Material shown:

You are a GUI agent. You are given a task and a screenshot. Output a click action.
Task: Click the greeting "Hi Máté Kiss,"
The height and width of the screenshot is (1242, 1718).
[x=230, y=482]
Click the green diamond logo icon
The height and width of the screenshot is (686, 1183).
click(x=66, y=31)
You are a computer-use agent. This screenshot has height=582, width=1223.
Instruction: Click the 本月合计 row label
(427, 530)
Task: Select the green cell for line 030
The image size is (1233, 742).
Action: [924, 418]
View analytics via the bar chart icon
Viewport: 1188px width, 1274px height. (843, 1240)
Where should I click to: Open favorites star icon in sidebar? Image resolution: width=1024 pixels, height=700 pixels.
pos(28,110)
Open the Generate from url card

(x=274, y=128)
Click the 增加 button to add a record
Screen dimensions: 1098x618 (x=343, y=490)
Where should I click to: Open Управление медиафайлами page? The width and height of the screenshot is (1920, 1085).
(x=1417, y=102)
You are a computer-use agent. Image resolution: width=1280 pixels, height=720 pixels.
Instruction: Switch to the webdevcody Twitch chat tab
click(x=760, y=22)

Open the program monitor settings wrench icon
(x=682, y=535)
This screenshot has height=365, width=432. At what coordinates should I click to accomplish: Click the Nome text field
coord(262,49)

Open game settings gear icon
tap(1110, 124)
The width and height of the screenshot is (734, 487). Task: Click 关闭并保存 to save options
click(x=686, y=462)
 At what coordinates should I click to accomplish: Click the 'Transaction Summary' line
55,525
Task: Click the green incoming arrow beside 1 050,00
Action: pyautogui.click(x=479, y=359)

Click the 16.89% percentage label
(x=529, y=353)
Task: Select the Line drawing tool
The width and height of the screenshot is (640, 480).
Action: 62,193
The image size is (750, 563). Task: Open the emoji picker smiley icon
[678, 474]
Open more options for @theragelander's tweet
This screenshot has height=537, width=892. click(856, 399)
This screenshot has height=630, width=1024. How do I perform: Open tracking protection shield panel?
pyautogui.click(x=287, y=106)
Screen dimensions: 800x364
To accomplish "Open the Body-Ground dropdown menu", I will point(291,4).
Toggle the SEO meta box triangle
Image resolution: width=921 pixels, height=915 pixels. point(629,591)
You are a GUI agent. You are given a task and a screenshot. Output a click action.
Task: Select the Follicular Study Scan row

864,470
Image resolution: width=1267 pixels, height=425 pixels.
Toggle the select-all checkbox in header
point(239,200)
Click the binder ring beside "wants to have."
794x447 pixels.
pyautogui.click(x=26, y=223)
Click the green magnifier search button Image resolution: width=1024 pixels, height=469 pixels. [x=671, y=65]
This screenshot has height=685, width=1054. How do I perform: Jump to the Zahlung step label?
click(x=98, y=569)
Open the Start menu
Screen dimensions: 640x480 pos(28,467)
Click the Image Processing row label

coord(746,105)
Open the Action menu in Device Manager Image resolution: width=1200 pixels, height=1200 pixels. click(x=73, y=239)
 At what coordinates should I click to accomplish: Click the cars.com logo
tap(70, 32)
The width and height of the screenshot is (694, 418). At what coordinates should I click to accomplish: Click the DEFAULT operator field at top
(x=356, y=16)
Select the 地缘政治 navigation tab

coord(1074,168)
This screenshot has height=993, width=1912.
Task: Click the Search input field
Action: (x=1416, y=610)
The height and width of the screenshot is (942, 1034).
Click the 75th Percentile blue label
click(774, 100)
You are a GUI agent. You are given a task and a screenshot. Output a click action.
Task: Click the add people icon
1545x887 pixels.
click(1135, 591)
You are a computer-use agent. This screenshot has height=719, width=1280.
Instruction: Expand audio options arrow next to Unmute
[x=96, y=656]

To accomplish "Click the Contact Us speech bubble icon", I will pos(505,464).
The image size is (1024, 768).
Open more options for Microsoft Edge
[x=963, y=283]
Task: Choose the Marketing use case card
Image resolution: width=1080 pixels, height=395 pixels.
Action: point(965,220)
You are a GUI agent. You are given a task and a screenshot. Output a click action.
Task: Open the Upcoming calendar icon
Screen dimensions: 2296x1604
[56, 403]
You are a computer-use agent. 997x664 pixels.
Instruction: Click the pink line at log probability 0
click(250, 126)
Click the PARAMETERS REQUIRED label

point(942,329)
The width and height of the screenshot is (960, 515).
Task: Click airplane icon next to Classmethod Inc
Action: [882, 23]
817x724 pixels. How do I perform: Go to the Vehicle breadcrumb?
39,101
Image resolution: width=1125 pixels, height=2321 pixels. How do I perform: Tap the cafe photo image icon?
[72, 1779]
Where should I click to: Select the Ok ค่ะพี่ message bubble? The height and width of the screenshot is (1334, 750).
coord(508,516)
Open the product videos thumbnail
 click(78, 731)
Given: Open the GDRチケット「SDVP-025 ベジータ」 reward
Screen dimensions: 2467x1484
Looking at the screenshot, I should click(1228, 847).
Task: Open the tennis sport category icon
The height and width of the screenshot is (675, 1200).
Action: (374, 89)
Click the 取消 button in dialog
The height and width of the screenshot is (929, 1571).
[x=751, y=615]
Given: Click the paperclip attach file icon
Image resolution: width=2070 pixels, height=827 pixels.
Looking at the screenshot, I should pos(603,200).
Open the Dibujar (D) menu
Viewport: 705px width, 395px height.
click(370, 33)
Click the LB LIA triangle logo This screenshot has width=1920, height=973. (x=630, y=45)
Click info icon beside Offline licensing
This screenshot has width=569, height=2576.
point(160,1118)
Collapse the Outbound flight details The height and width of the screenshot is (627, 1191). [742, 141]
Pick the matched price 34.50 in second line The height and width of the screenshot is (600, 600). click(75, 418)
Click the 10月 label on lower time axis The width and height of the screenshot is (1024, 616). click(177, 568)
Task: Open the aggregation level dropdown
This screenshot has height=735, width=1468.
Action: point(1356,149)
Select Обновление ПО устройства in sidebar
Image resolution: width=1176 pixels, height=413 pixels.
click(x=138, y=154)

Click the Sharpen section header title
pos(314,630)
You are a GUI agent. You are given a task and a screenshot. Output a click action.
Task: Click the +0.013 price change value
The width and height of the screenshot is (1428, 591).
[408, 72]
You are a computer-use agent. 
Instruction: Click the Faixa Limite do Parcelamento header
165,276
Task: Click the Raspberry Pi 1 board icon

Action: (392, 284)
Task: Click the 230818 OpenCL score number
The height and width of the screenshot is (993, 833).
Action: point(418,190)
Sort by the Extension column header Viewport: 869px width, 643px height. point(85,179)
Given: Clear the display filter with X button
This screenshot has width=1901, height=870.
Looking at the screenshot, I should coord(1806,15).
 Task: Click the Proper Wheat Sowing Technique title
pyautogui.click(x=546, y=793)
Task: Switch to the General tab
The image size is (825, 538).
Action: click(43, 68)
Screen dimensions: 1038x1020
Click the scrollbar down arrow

Exercise: Look through the entries above; find each line with the word "will" and copy it.

Expected output:
To accomplish "Open the Body-Ground dropdown menu", I will point(291,4).
To accomplish "Click the Contact Us speech bubble icon", I will pos(505,464).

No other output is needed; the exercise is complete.